Web Search Engines --- Part 1 and Part 2
The major search engines were mentioned. That of Google, Yahoo and Microsoft.
Search engines cannot and should not index every page on the web. One thing that was interesting was "search engines must reject as much low-value automated content as possible."
Who decides what is low-value or not?
I'm guessing that the web crawler machines decide based in how many visitors a website gets.
There are hundreds of distributed web crawler machines going about their business daily, hourly, minute by minute. They communicate with other machines and with millions of different web servers constantly.

There are two phases to indexing algorithms. First phase is scanning. The indexer looks at the text of each input document, giving it a number and assigning it to a temporary file.
The second phase is inversion. The indexer sorts the temporary files and gives it a number as well. "A temporary file might contain 10 trillion entries."
There is some caching of information done as well.


"Current Developments and future trends for the OAI Protocol for Metadata Harvesting"
Well, this was interesting. If you know what they are talking about. OPEN ARCHIVES INITIATIVE = OAI. This basically began in 2001 with a grant from the Mellon foundation. there are several companies and universities that are excited about this topic. Some companies are building a "virtual collection" of sheet music. It can be looked at, copied, and annotated in this digitized manner.
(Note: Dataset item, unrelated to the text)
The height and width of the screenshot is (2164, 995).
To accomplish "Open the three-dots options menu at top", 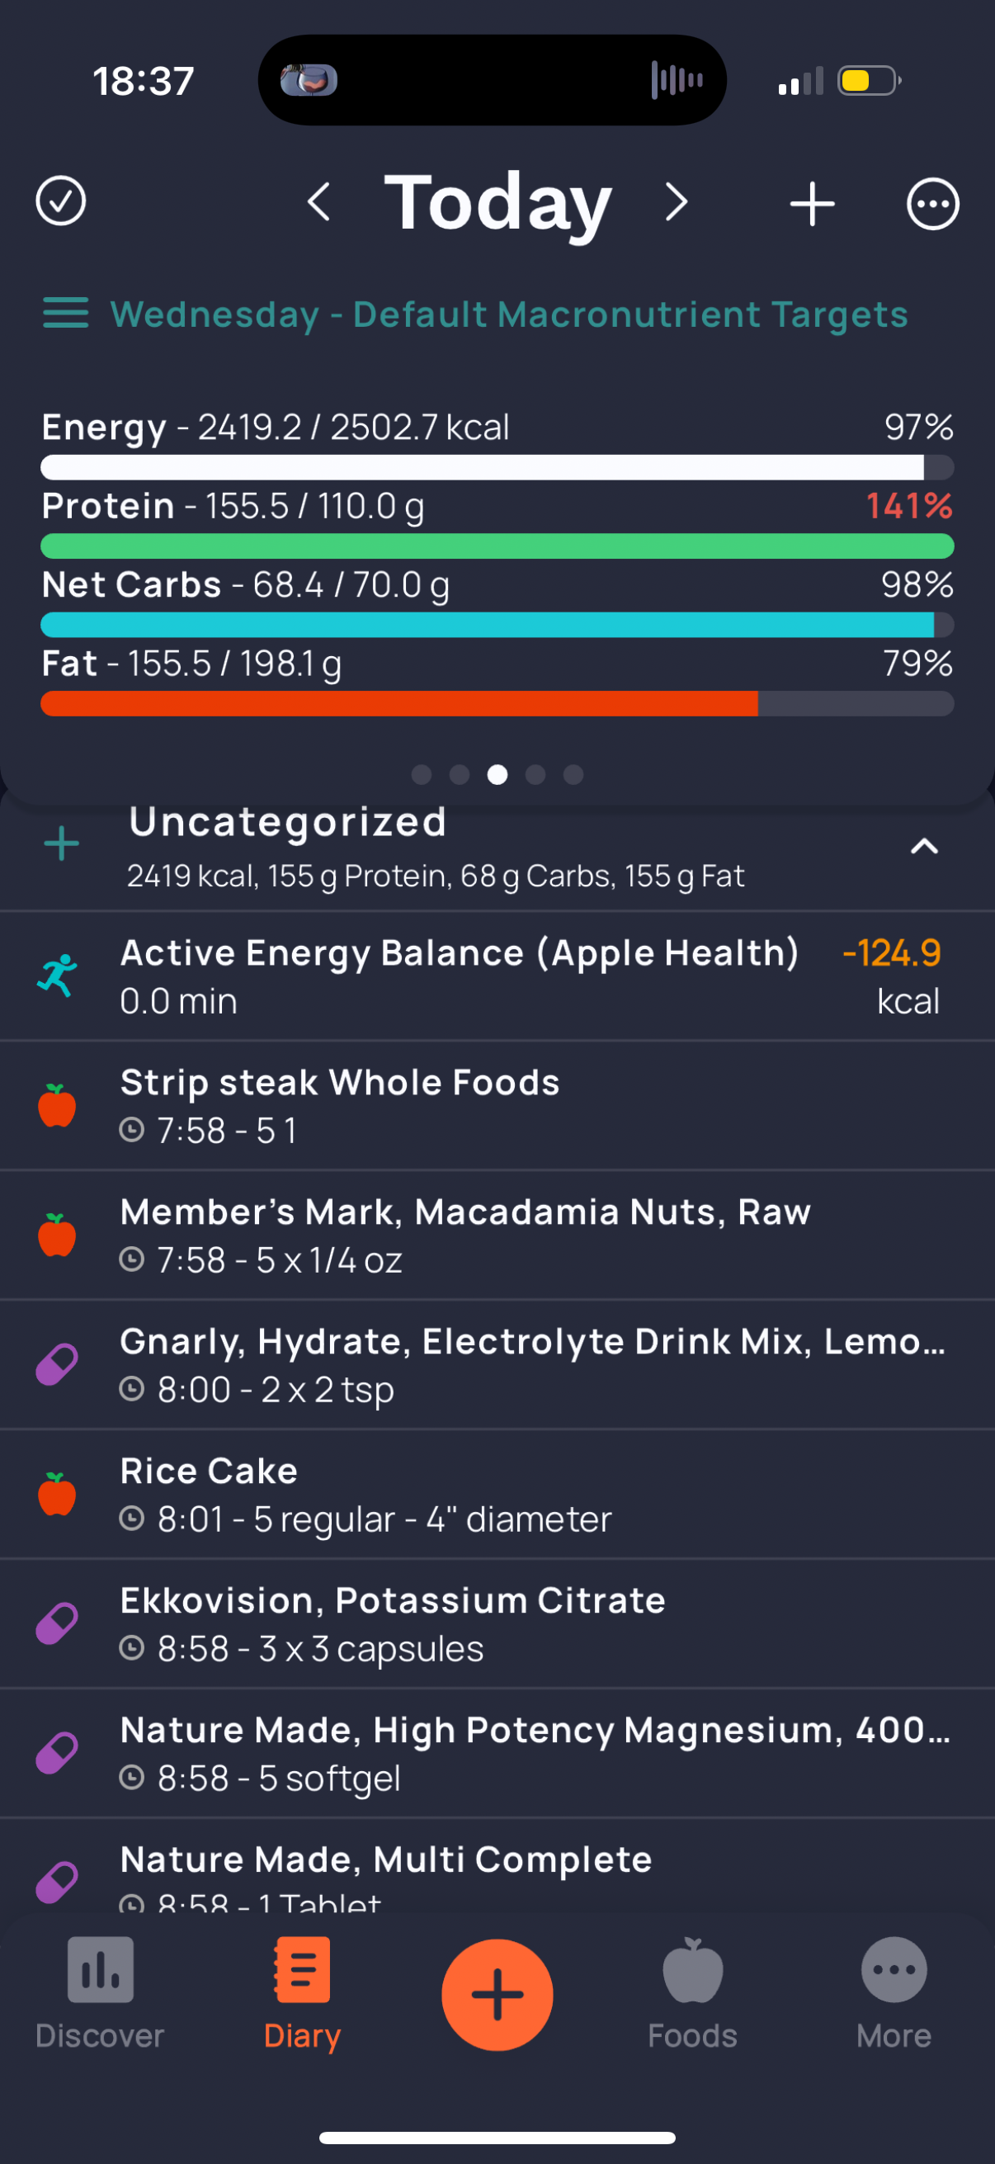I will tap(932, 203).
Some shortcomings with OAI is "there is no "there is no search mechanism and fairly limited browsing capabilities. " Also that "few of the registries approach a complete list of all available repositories. "
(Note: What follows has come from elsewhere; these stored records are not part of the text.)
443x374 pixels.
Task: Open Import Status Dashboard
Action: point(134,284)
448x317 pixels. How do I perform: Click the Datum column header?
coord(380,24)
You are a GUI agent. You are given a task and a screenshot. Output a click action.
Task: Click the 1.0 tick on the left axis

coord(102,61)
while reading articles such as this one, I think, "why in the world would I ever have to know this information." then usually, Dr. He will give us an assignment that invariably makes us use some of the information we've recently read about. I'm really hoping that this is just so we know what's out there and we won't have to actually use this at this point.


The Deep Web: Surfacing Hidden Value - Michal K. Bergman

"Searching on the Internet today can be compared to dragging a net across the surface of the ocean. While a great deal may be caught in the net, there is still a wealth of information that is deep, and therefore, missed. The reason is simple: Most of the Web's information is buried far down on dynamically generated sites, and standard search engines never find it."

Apparently the Deep Web is huge and "is the largest growing category of new information on the Internet." I have no idea if anything I have done on the internet is stored in the Deep Web or not. Is so, it is purely unintentional.
Search Engines such as Excite, yahoo and others are only catching the surface web, which is only a tiny portion of the information available. Thusly, "According to a recent survey of search-engine satisfaction by market-researcher NPD, search failure rates have increased steadily since 1997."


Figure 6. Distribution of Deep Web Sites by Content Type

"More than half of all deep Web sites feature topical databases. Topical databases plus large internal site documents and archived publications make up nearly 80% of all deep Web sites. Purchase-transaction sites — including true shopping sites with auctions and classifieds — account for another 10% or so of sites. The other eight categories collectively account for the remaining 10% or so of sites."

Hopefully there will be search engines that will have the capability to retrieve information from Deep Web so there will more information available to choose from for the student sitting at their computer, the mom helping her child with homework, or the librarian trying to help a patron with a question.


Muddiest Point: How do you get information stored in the "Deep Web" and how do you get it out again?


www.blogger.com/comment.g?blogID=6958200230416907745&postID=404487879365965148"
Comments: I responded to Rebekah's question on the disc. board - https://courseweb.pitt.edu/webapps/portal/frameset.jsp?tab_id=_2_1&url=%2Fwebapps%2Fblackboard%2Fexecute%2Flauncher%3Ftype%3DCourse%26id%3D_9047_1%26url%3D
I commented on Lori's blog : https://https://www.blogger.com/comment.g?blogID=6958200230416907745&postID=404487879365965148
Also commented on Allison's blog: http://ab2600.blogspot.com/feeds/posts/default

2 comments:

JPM73 said...

Joan,

I agree with you about hopefully getting information from the deep-web for our patrons. Because if we are supposed to get them the best possible information out there...then I think being able to go deeper than the surface web shoudl be something we can do.

Alison said...

Joan- It was really nice meeting you last weekend! I thought the readings for this week were pretty interesting, more so than the XML/HTML stuff of a few weeks ago! The "crawling" that search engines do is really fascinating to me- I can't fathom the amount of info that they all must sift through constantly. Good information in the articles.